I collect quotes and two of Brennan Manning’s are among my favorites. He is quoted as saying, “On the last day, Jesus will look us over not for medals, diplomas, or honors, but for scars.”

And in his book, The Ragamuffin Gospel, he wrote: “Most of the descriptions of the victorious life do not match the reality of my own. Hyperbole, bloated rhetoric, and grandiose testimonies create the impression that once Jesus is acknowledged as Lord, the Christian life becomes a picnic on a green lawn; marriage blossoms into connubial bliss, physical health flourishes, acne disappears, sinking careers suddenly soar… The New Testament depicts another picture of the victorious life: Jesus on Calvary. The Biblical image of the victorious life reads more like the victorious limp.”

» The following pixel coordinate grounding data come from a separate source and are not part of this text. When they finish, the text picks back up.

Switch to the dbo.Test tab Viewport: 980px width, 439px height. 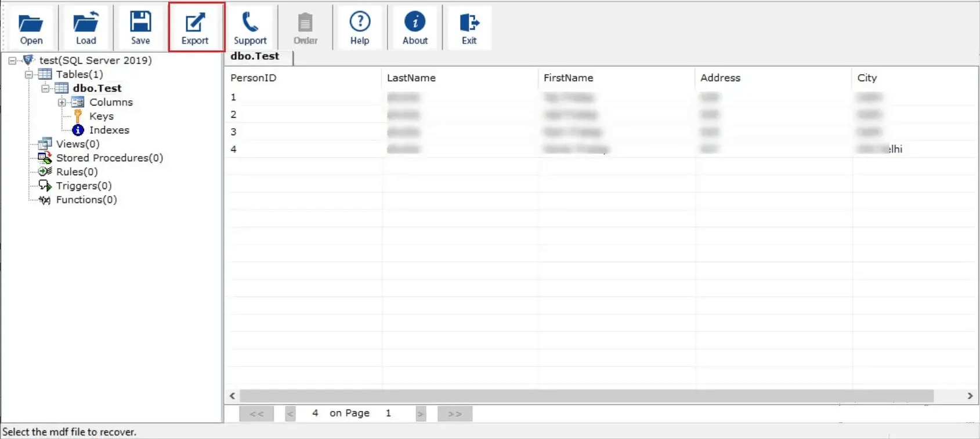pos(255,56)
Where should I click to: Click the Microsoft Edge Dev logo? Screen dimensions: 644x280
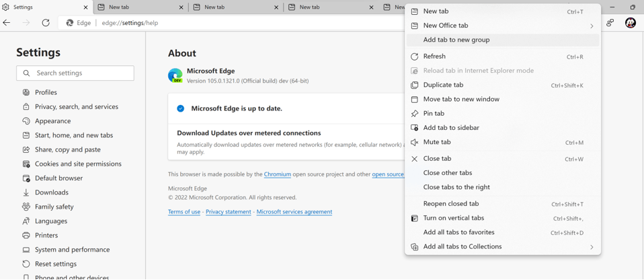175,75
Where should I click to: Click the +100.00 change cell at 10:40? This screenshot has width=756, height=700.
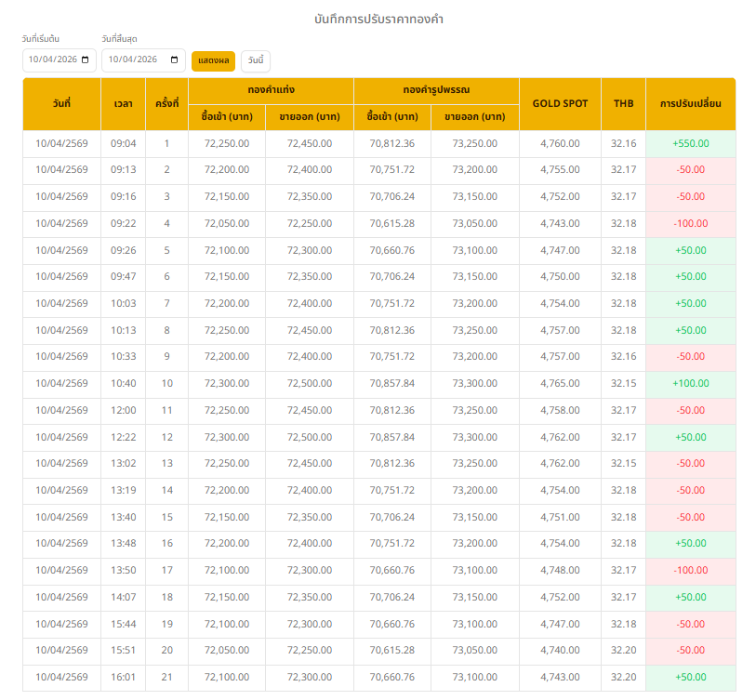click(x=690, y=384)
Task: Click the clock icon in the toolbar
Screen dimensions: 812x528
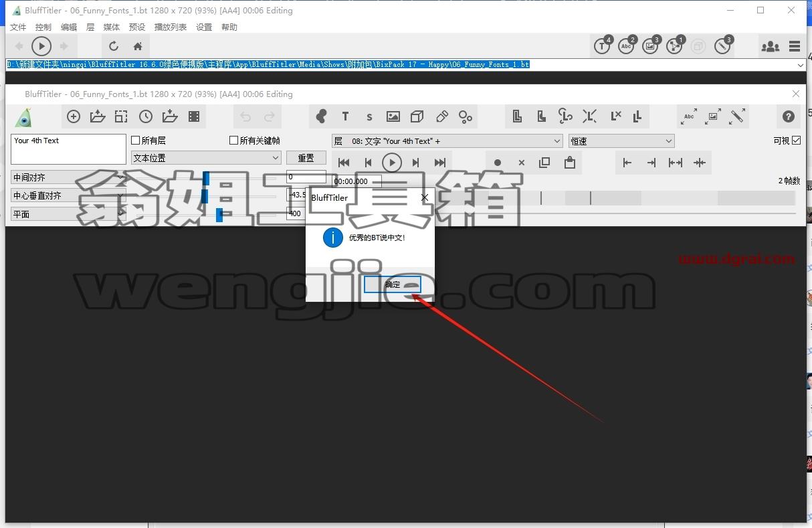Action: coord(146,116)
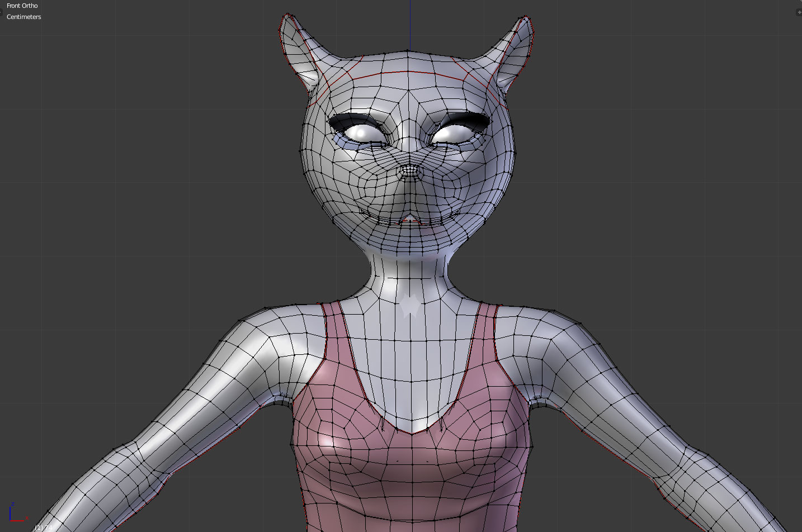Select the small open mouth notch

point(410,219)
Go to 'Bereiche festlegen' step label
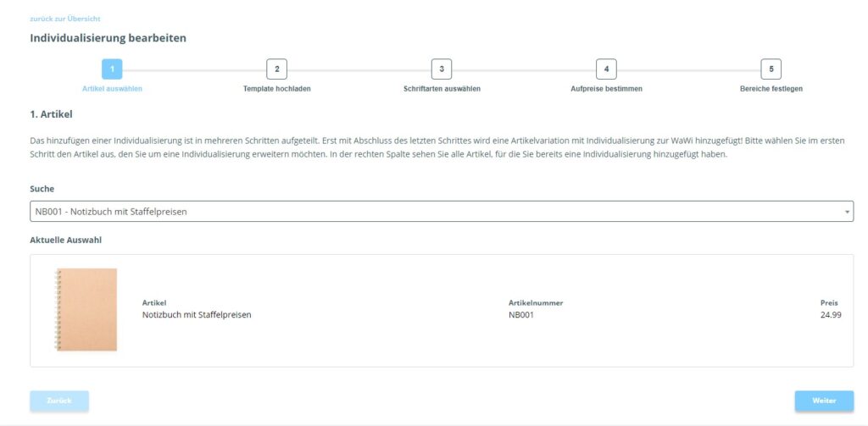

Who is your favorite fictional villain?

Harriet:  Perhaps my favorite fiction book is Lorna Doone, by R.D Blackmoore. Written in the early 1800’s, the story is set in England in the late 1700’s. It’s a bit of a challenge to read because of the old English used, but after a while, you get the hang of it. Muddling through the tricky old English wording is well worth it! The book is a classic in every way—plot, romance, and characters. The story’s villain, Carver Doone, is a great example of a fictional villain. Blackmoore did a great job of juxtaposing him to the hero, John Ridd. Of course, they vie for the hand of the leading lady, Lorna Doone. It’s a terrific read that I highly recommend.

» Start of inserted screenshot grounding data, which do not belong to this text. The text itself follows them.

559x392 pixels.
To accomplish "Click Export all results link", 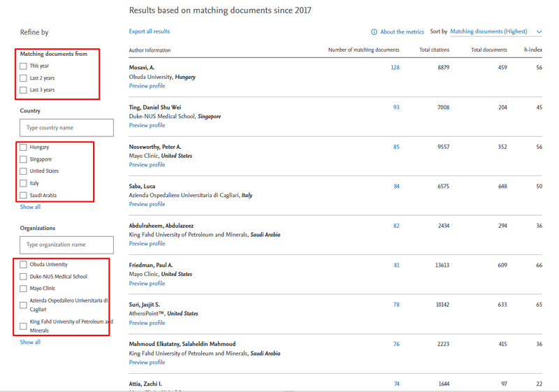I will [149, 31].
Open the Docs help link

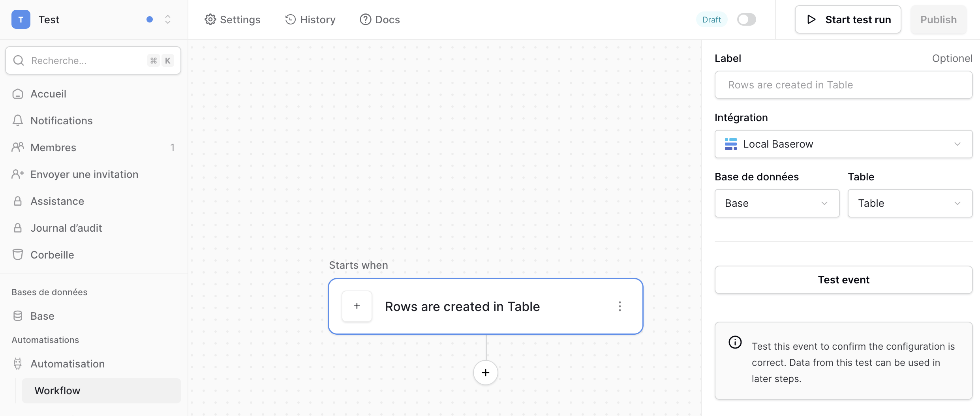pos(380,19)
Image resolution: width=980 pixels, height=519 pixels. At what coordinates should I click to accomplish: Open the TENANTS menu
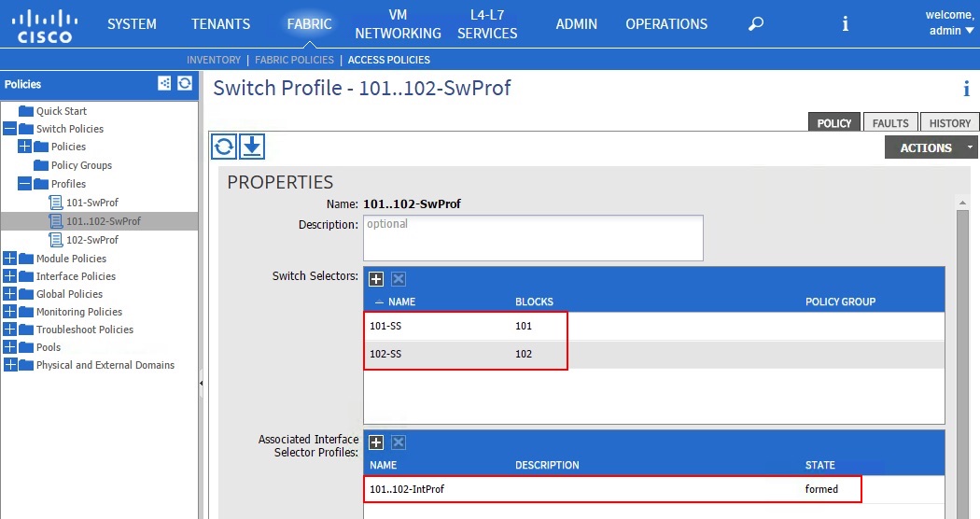220,24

Great villain! And lastly…

What project are you currently working on?

Harriet:  As is the norm for me, I am working on several things at the same time. I am always writing and freelancing nonfiction articles and devotions to a variety of publications. Sometimes I am under a deadline for assignments too, though that is not the case right now. My first two books were recently released; a seasonal devotional book and a Biblically based study of prayer. They are both nonfiction.

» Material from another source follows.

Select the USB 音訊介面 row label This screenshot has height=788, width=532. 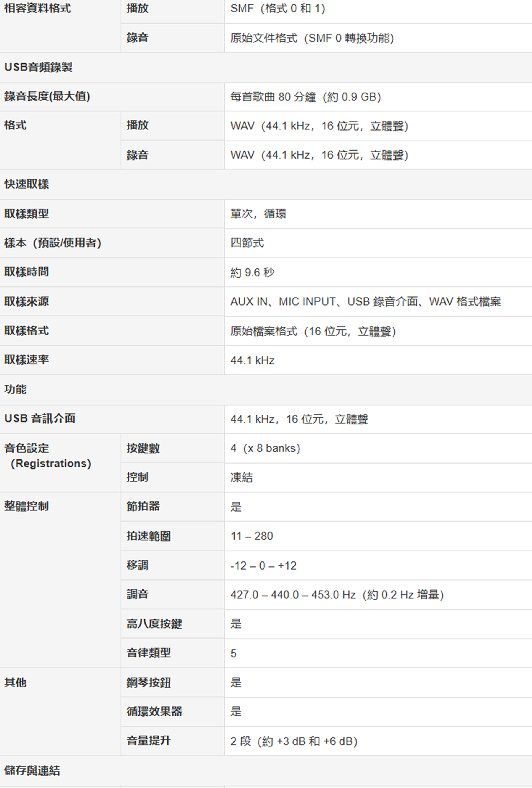pos(40,418)
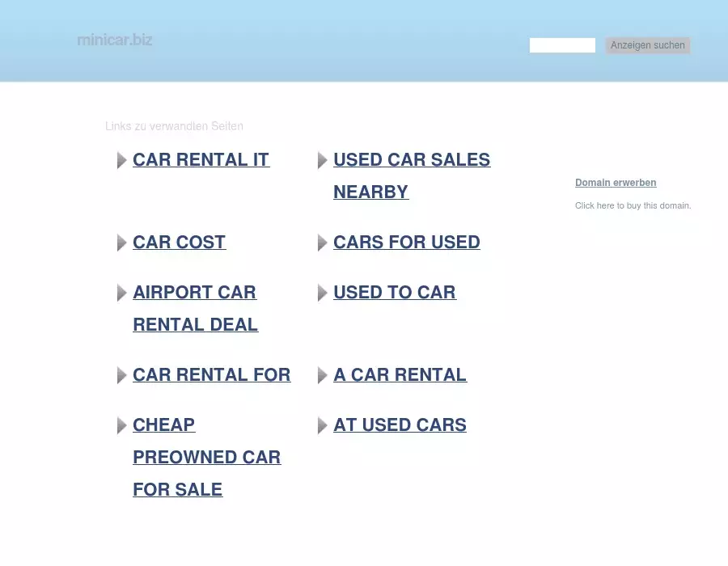Click arrow icon beside CARS FOR USED
728x566 pixels.
click(322, 243)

I am also in the editing stages of my first fiction manuscript. It is a character-driven novel based on my parent’s lives. My parents were foreign missionaries to the African nation of Nigeria. They met when my mom was in nursing school and my dad in medical school. My mother’s family was quite poor. She was the first in her family to graduate from high school. Her father dropped out of school to work in a textile mill after the third grade and her two older brothers did the same after sixth grade. Back then they did not have child labor laws. My father, on the other hand, was a medical doctor, as were his father and grandfather before him. He grew up vacationing in a family owned beach house while my mom grew up without electricity or indoor plumbing and drawing water from a well. She didn’t know what a vacation was. Her father, a widowed farmer, supported himself, his four children, and two old-maid aunts with what he could grow and sell on his farm and the little he and his sons brought home from the mill.

So there was a lot to draw from in writing this story. I have been a nonfiction writer since I began writing in 2009. But I have discovered that I absolutely love writing fiction! It feels like I am a child again playing pretend.

I am beginning to formulate ideas for my next nonfiction book too. It will be a follow-up to my recent release about prayer.

Thanks so much, Harriet, for taking the time to complete our 3 Questions.

More about Harriet Michael:  Born in Nigeria, West Africa, as the daughter of missionaries, Harriet Michael is a writer, gardener, wife of over 35 years, mother of four, and grandmother of one.

She holds a BS in nursing from West Virginia University but has discovered her passion for writing. Since her first published article in 2010, she now has over a hundred and fifty published articles and devotions.

Harriet is a member of American Christian Fiction Writers and Louisville Christian Writers. Her book, Prayer: It’s Not About You, a finalist in the 2011 Women of Faith book contest, is set for release in September 2015 by Pix-N-Pens Publishing Company.